You can fall and break your arm while skateboarding and you will cry because of the pain but it can heal without leaving trauma in your body. Although, you will probably swear off skateboards as the tool of the devil. If your arm is broken in the same scenario but instead of asking if you are OK, the people around you laugh and ridicule you, as children sometimes do, the result could a deeper emotional scar that remains long after the bone is healed. Both scenarios involve physical pain but the second involves an emotional transgression. This can become trauma. Trauma can even manifest from two completely unrelated events that happen around the same time. For example, the birth of a child and the severing of a relationship with a toxic parent or sibling can create a trauma for the mother. Perhaps the trauma is 'only' the neglect of a parent who is too busy to attend your orchestra performance, school play, or PhD dissertation defense.
All these situations involve activate the fight, flight, or freeze response coupled with a negative emotion. When I recall my traumatic life experiences, all fit this pattern and that pattern gets stuck in the body as trauma. For simplicity, let's call any stress that is stuck in the body trauma.
Stuck in Overdrive
It can be difficult to return to a safe baseline, or even recall safety. If we have unresolved trauma, stuck fear and or pain in our nervous system, that becomes our new baseline. However, our body is not a particularly safe space in this condition. What does your spirit/mind do when bodily pain points are activated? Does it move away or towards it? When your body has an open loop on activation, it impacts our thinking, decision making, behaviour and all physiological processes because we are in a defensive mode. When the body is trying to protect itself, resources are diverted from creation into preservation.

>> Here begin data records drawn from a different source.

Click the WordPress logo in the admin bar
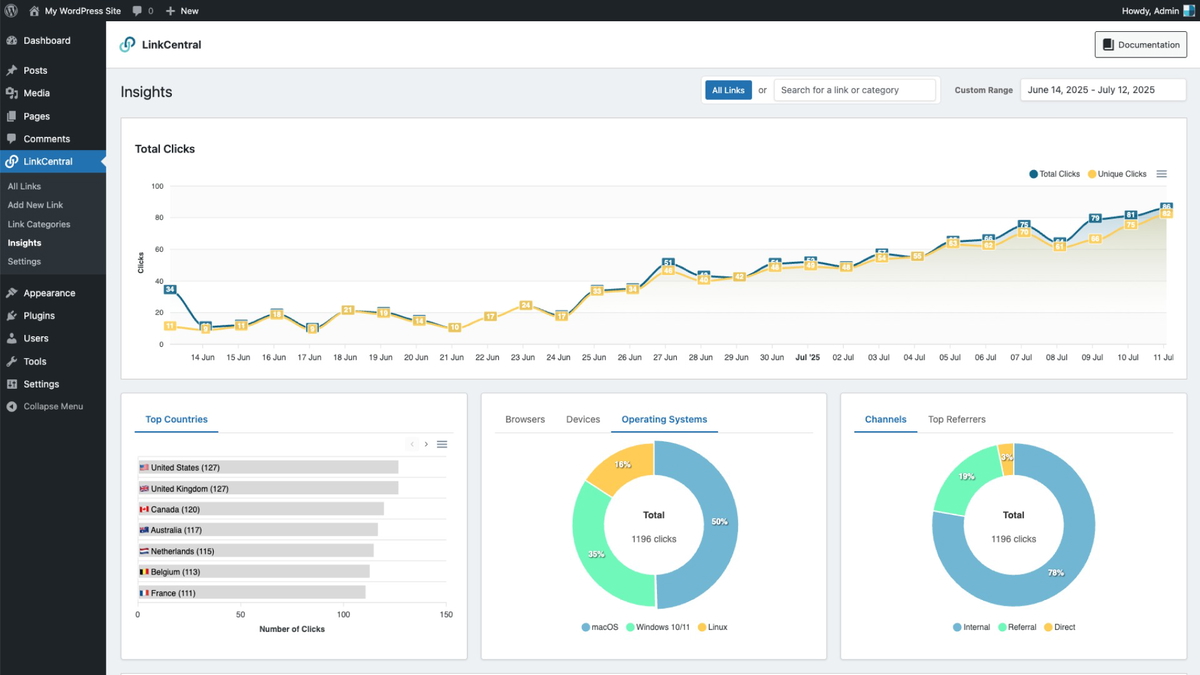This screenshot has height=675, width=1200. coord(11,11)
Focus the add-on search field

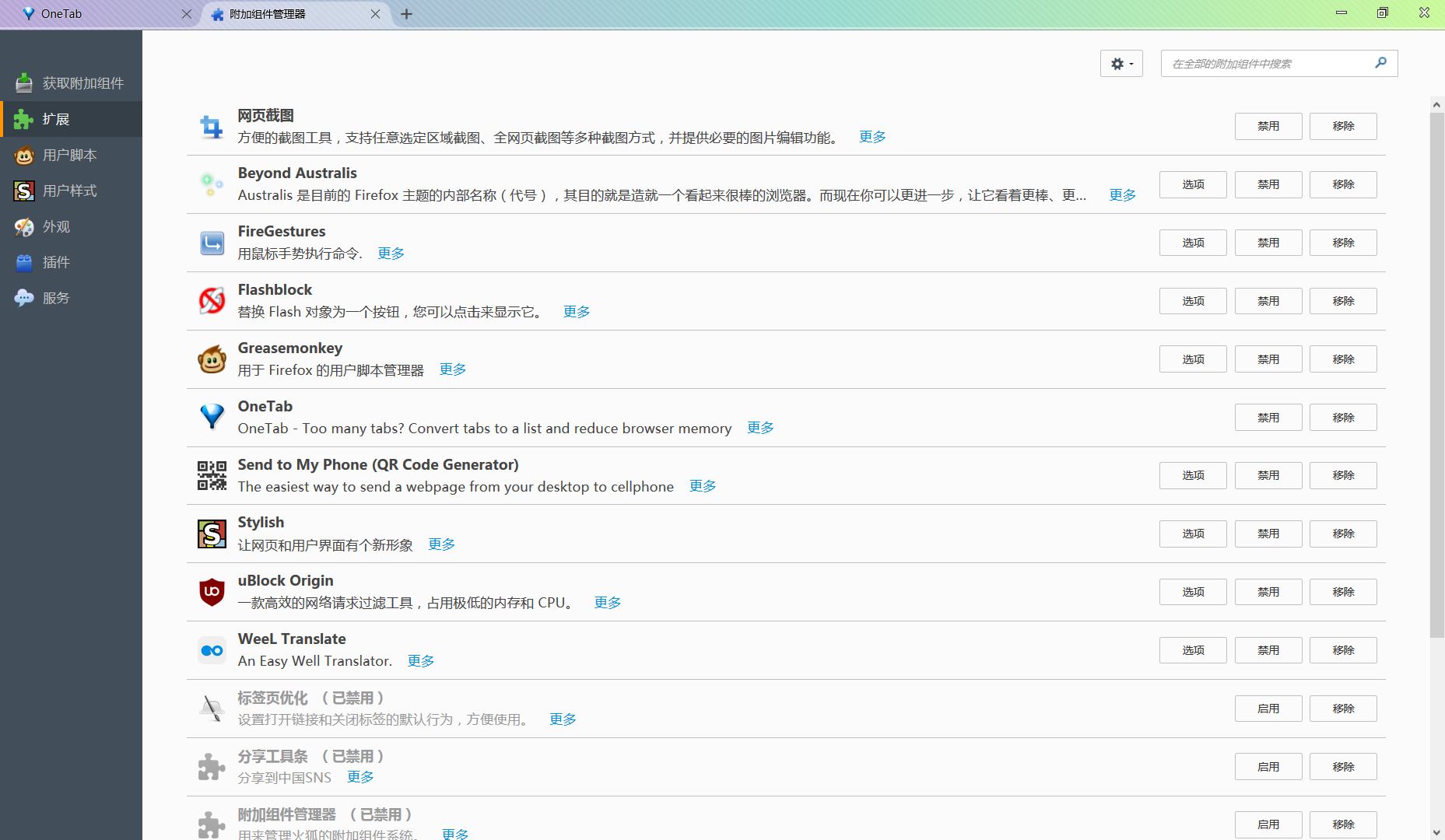pyautogui.click(x=1268, y=64)
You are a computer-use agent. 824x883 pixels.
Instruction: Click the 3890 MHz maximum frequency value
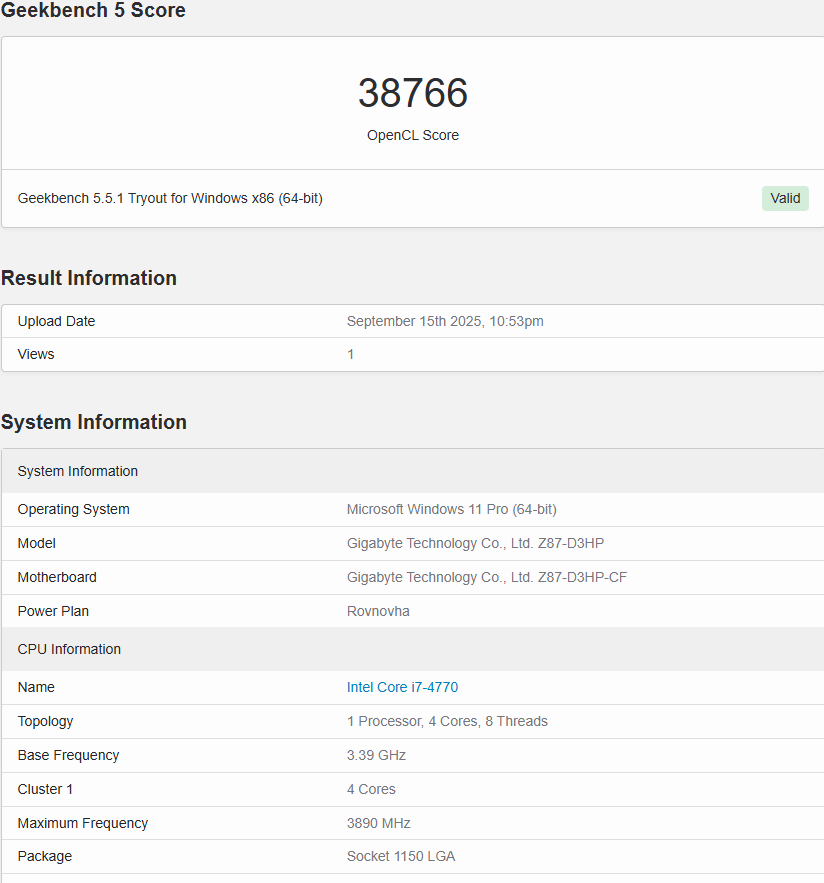click(378, 823)
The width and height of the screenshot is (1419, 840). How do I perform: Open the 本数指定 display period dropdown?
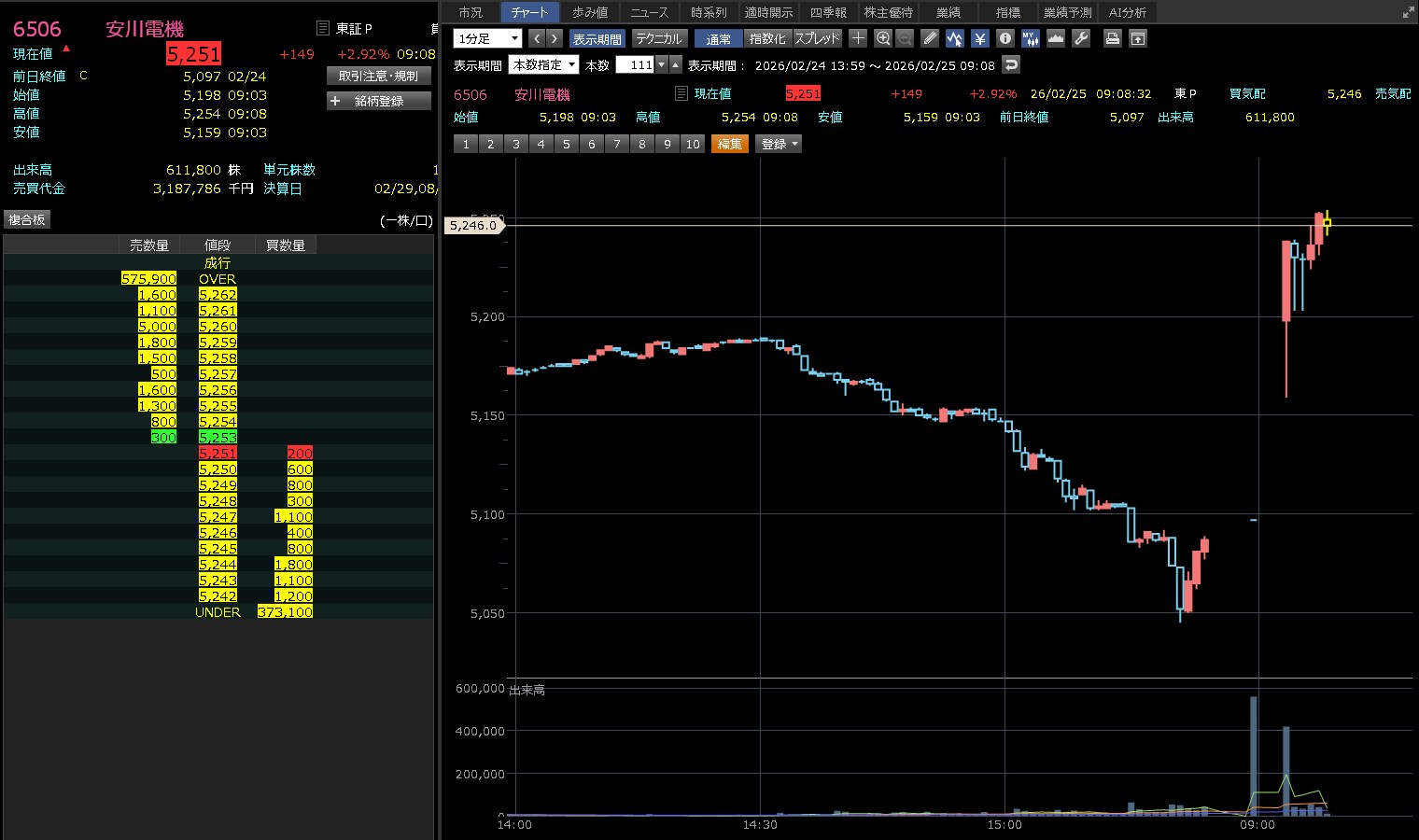(x=543, y=64)
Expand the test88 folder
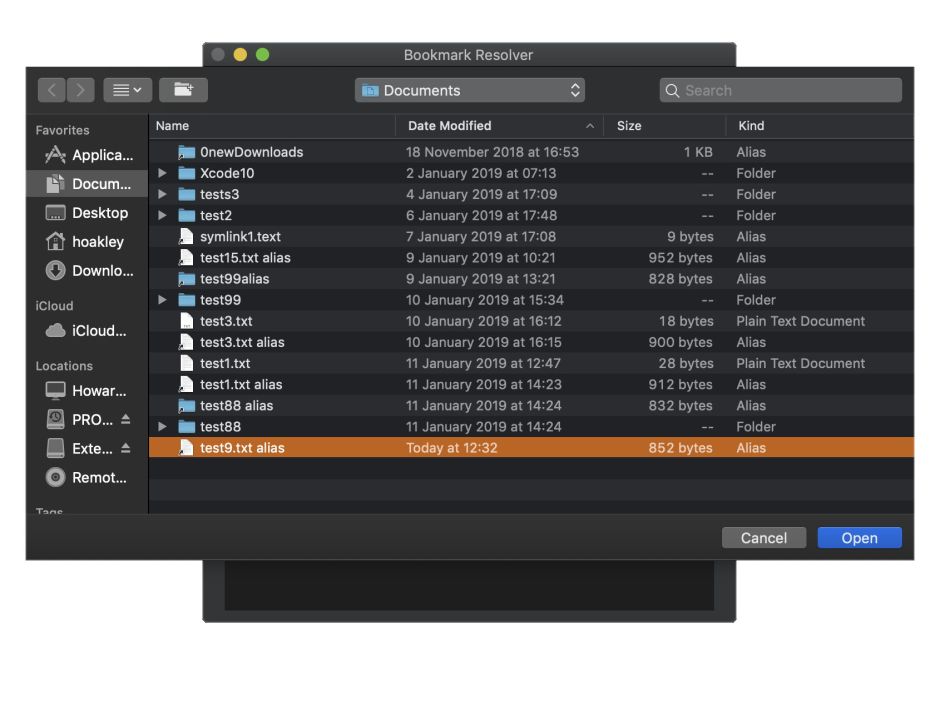This screenshot has width=940, height=705. tap(162, 427)
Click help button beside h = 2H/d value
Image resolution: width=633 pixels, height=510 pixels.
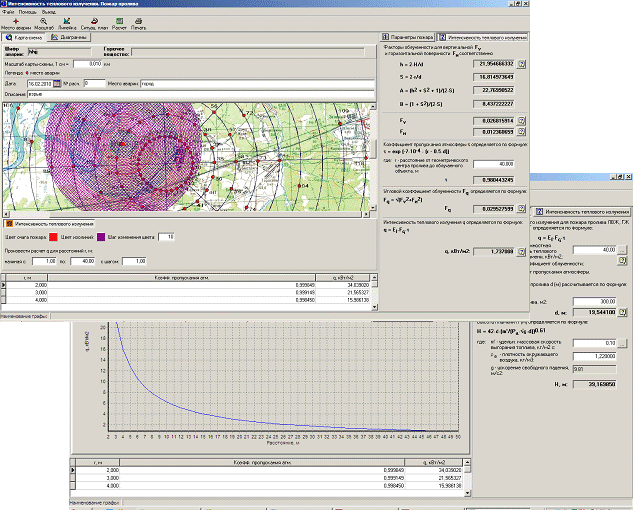521,64
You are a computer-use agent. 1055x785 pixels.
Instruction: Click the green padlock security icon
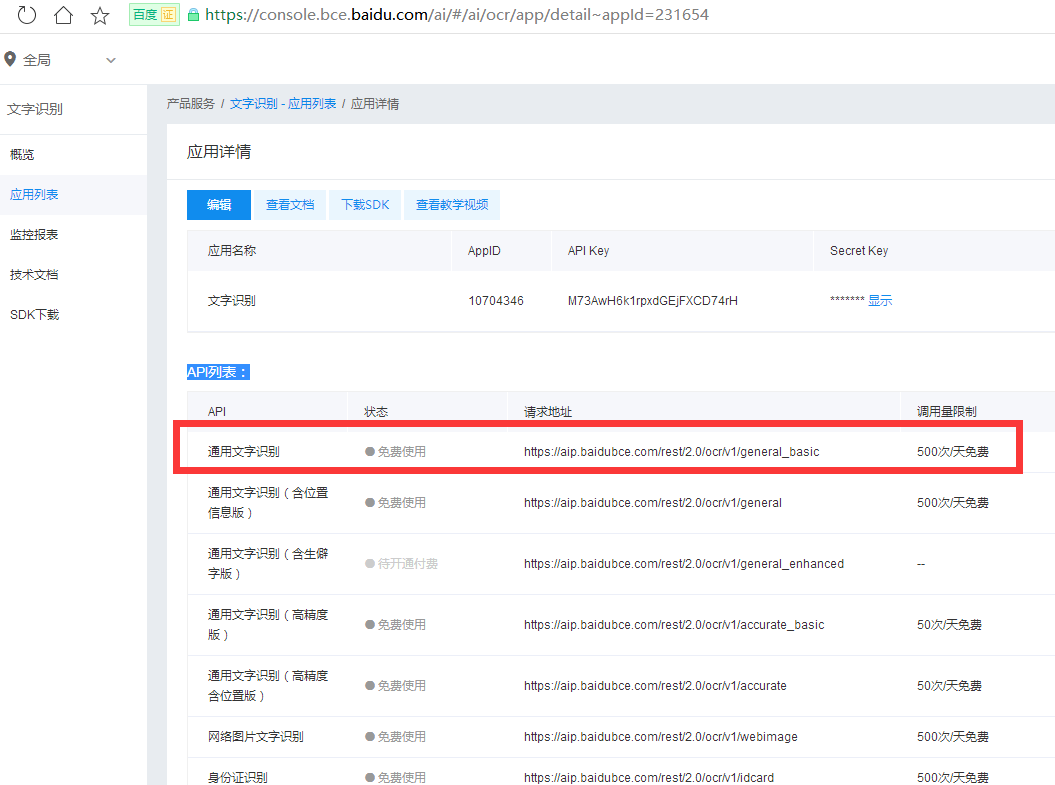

This can lead to compulsive behavour; shopping, eating, and scrolling. This is an attempt by the autonomic nervous system to return the body to a safe state, by soothing itself with external stimuli, where the parasympathetic nervous system can initiate rest and recovery. In the worst of possible outcomes, addiction takes over and the balm becomes the poison if the underlying issue is never addressed. A chronically activated sympathetic nervous system due to underlying trauma compounded with the everyday stressors of our modern world, we are heading for burnout.
Calm Begins Inside
There are many ways to reset the body from the effects of everyday stress and trauma. The first step is always working directly with the physical and from there the inputs refine themselves into the more etheric. If I learned anything studying differential equations, it is this: All problem solutions one discovers can be combined to describe another solution to the problem. Thus, each solution stands on its own but it will also work in combination with others to produce the desired outcome; a peaceful nervous system. I did not invent these tools but I have experience working with them and they have greatly impacted my life and well-being.
Today, I will share the first exercise I discovered that began to soothe the chaos inside and reset my baseline. You can do it anywhere but I recommend you start sitting down. During a commute or at your desk is perfect. Ensuring your exhale longer than you inhale signals safety to your body because longer exhalations precede rest whereas longer inhalations and holding ones breath precede action.
Breathe in through your nose for a count of three
Hold for a count of one
Focus inward and feel your heart beat in your chest.
Exhale through your mouth for a count of five
Purse your lips as if you are blowing out a candle to help slow your exhale.
Pause for a beat
Again, feel your heart beat in your chest.
Repeat at least three times and work up to one minute
This will lower your heart rate, induce a sense of calm, and increase self-awareness. Refer to this exercise whenever you feel activation in your system.